De vuelta de Bruselas

En mi acostumbrado viaje de primavera visité Bruselas, aprovechando para hacer desde la capital belga sendas escapadas a Gante y Brujas. Me agradan en especial los viajes a los paises del Arco Atlántico; me considero más ciudadano atlántico que mediterráneo; me identifico más con Cantabria, Bretaña o Irlanda que con Cataluña, Grecia o Italia.
Bruselas, con su millón de habitantes frente a los casi 500 millones de ciudadanos de los 25 paises de la Unión Europea, es la principal sede administrativa de la Comunidad Europea desde el año 1958 y de la OTAN desde el año 1966, siendo una ciudad de un cuidado patrimonio artístico y cultural, donde conviven dos nacionalidades y tres idiomas con las naturales dificultades.
La continua presencia de diferentes nacionales destinados  en las instituciones europeas y la existencia de una importante corriente turística del resto de Europa, África, Asia y América convierte a Bruselas en una ciudad cosmopolita de intensa animación y vida callejera, donde numerosos viajeros visitan sus museos, iglesias y monumentos de interés.
En Bruselas se vive en la calle, la oferta de cafeterías, bares y restaurantes es inagotable, siendo continua la gente que desayuna, come y cena fuera de su casa. Desde las patatas fritas, las salchichas y los mejillones (nada que ver con los de las rías gallegas) hasta los gofres, helados y bombones, acompañados de cerveza, vino y café, es variado el abanico de colores, olores y sabores de su gastronomía. Esta amplia oferta callejera se complementa con una abundante serie de antiguos mercados reconvertidos en templos gastronómicos.

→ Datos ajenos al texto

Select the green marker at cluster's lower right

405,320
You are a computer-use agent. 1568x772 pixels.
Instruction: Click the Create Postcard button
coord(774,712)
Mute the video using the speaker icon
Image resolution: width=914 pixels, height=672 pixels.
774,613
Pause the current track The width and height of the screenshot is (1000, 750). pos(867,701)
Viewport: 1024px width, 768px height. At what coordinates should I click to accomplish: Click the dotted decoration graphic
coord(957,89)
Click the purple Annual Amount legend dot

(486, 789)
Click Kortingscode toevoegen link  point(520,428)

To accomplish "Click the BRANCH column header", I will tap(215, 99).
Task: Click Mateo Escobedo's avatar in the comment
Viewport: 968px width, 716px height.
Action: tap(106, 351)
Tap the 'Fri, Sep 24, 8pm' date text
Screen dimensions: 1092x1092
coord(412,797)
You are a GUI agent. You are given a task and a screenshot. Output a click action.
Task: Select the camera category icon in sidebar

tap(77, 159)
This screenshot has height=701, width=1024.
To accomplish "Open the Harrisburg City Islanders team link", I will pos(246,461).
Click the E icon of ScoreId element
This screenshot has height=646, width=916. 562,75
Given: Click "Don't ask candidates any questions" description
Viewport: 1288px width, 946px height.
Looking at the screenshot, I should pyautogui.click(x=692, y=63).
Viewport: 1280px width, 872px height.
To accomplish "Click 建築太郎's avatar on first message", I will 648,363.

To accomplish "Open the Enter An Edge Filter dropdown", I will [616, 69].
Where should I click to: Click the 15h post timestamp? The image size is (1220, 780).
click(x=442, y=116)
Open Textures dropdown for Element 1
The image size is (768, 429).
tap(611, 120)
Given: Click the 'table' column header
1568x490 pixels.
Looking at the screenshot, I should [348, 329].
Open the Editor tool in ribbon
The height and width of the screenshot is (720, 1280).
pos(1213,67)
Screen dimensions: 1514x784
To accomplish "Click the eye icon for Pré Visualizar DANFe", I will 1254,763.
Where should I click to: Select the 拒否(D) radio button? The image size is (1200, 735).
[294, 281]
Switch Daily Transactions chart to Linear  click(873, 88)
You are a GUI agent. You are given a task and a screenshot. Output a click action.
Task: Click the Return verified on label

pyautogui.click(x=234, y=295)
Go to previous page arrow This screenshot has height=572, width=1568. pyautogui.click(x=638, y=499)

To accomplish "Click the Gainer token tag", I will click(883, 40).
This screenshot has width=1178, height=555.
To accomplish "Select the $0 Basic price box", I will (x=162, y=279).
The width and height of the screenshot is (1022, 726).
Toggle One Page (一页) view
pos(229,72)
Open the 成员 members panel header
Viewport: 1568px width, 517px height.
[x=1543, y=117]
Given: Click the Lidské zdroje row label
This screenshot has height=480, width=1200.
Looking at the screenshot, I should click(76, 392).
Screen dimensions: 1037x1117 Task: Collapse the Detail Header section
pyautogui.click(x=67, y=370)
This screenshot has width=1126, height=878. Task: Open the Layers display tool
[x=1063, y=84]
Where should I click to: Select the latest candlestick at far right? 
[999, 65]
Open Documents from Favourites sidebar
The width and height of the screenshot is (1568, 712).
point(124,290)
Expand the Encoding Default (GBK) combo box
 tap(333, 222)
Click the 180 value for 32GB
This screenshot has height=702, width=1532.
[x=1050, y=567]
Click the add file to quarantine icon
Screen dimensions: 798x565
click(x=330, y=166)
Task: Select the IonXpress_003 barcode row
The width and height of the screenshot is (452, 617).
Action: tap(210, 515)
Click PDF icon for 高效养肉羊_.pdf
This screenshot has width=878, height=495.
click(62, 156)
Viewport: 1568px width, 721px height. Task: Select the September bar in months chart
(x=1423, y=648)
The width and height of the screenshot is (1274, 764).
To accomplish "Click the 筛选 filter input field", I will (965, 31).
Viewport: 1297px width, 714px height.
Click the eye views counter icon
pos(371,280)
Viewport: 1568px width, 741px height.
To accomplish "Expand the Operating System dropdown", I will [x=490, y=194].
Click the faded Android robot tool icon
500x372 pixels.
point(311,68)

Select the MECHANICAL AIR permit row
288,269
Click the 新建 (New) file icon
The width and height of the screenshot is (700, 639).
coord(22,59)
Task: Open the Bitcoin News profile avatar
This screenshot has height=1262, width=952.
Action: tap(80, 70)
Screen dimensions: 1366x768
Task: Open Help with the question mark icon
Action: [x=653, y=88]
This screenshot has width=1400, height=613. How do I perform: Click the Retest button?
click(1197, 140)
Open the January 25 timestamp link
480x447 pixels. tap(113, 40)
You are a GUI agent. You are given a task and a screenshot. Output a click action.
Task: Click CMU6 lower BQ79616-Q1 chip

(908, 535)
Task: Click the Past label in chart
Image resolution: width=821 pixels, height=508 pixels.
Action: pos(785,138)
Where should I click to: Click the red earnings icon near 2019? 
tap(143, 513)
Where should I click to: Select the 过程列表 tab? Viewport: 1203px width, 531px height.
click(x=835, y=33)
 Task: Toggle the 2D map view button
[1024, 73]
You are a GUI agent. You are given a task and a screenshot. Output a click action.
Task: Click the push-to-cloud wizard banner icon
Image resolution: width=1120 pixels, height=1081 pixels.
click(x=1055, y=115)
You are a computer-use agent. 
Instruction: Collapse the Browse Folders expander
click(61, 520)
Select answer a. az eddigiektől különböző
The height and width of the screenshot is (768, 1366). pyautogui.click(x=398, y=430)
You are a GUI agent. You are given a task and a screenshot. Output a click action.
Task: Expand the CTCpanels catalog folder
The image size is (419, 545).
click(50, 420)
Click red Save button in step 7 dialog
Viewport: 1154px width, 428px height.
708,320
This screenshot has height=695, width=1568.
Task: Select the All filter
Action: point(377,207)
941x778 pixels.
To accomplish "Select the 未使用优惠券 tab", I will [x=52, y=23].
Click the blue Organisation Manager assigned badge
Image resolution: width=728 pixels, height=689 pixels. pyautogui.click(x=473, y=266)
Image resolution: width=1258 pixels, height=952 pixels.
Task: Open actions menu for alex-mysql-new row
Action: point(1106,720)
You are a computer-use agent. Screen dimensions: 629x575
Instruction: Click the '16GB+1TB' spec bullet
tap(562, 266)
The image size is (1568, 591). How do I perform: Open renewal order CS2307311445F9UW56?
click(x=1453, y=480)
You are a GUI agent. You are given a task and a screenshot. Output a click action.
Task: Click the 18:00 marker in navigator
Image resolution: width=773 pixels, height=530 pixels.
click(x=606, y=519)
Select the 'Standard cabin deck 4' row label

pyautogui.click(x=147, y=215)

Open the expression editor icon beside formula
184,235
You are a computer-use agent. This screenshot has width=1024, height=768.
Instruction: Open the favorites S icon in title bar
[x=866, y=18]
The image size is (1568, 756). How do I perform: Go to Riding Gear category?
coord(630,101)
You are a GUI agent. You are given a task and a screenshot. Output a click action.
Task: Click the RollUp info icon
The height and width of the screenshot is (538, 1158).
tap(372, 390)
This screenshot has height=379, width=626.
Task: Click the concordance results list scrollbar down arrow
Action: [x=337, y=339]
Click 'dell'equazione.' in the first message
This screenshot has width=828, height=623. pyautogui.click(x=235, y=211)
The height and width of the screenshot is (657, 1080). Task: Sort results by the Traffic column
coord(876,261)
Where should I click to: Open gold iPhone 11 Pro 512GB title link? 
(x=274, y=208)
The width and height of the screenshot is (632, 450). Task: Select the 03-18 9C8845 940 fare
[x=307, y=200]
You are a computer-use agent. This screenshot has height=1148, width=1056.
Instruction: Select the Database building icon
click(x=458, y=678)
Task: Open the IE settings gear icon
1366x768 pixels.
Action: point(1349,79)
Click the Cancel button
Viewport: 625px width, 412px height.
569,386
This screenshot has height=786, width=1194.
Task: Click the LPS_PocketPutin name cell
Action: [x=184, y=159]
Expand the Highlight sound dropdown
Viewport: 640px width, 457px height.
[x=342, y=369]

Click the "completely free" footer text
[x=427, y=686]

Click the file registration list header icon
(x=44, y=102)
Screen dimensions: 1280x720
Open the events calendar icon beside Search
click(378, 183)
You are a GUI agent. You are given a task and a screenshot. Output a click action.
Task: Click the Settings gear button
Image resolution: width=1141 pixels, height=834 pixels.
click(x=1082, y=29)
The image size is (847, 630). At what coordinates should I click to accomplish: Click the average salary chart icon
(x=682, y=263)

Es interesante comprobar como persiste la huella de la peregrinación a Santiago en territorio belga. Se mantiene en Flandes la antigua tradición de liberar un preso al año, con la condición de recorrer a pie el Camino de Santiago, en la mayoría de las ciudades belgas se levantan iglesias en recuerdo del apóstol Santiago y en lugares céntricos de Bruselas se puede ver la concha de vieira como símbolo del camino jacobeo. El remate fue observar al más visitado de los monumentos de Bruselas, la escultura del Manneken Pis, vestida de peregrino jacobeo.
En mi viaje incluso soñé que estaba en aquella Europa ideal de Robert Schumann, Salvador de Madariaga y Jean Monet, tan distinta de la despreciable Comunidad Económica Europea actual, la del infame Tribunal de Estrasburgo, la que bendice las estafas de los bancos y cajas de ahorros, la que aplica estúpidas tasas a nuestros astilleros, esa Europa que tanto daño hace a los gallegos con las licencias pesqueras o la comercialización de la leche; en fin, esa Unión Europea que socializa las pérdidas y privatiza las ganancias, en vez de hacerlo al revés.
Vuelvo de una ciudad dotada de una abundante escultura pública, de todas las épocas y de todos los estilos, donde aparecen desde el cruzado Godofredo de Bouillón hasta Tintín y el Gran Pitufo.
Sin embargo, a ras de suelo, no me tropecé con ninguna estatua del compañero Canalejas, como me pasó a mi llegada a Ferrol.  
Vuelvo de una ciudad de cuidadas construcciones góticas, renacentistas y barrocas, con una especial presencia de edificios de los siglos XVIII y XIX, dotados de singulares y llamativos hastiales de remate y de adornadas mansardas.
Además de los abundantes museos de la ciudad, desde los de arte flamenco hasta los de personajes del “cómic”, también el Modernismo dejó una huella especial en Bruselas, que de la mano del arquitecto Víctor Horta se convirtió en un referente de la Ruta Modernista Europea, a la altura de Glasgow, Nancy, Viena y Barcelona.
A la llegada a Ferrol me encuentro con que el alcalde de la ciudad ha tenido la deferencia de remitirme algunos ejemplares de mi publicación sobre el modernismo y Rodolfo Ucha, lo que de alguna manera  me resarce del agravio y represalia hacia mi persona por parte de ciertos políticos y funcionarios de esta ciudad.